## PROBLEM TO SOLVE
Format the entries from the line containing "Where should I" through the line containing "Open the search" as a JSON list of strings, one string per line, leaving out any blank lines.

## DATA IN THIS EXERCISE
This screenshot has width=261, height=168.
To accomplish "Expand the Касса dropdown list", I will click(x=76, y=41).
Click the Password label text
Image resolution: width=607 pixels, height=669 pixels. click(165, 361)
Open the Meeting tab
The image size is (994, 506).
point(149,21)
--
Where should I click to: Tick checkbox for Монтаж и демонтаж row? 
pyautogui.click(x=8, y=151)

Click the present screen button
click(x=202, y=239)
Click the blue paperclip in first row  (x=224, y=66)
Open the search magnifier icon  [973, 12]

## SOLUTION
[
  "Where should I click to: Tick checkbox for Монтаж и демонтаж row? ",
  "pyautogui.click(x=8, y=151)",
  "Click the present screen button",
  "click(x=202, y=239)",
  "Click the blue paperclip in first row  (x=224, y=66)",
  "Open the search magnifier icon  [973, 12]"
]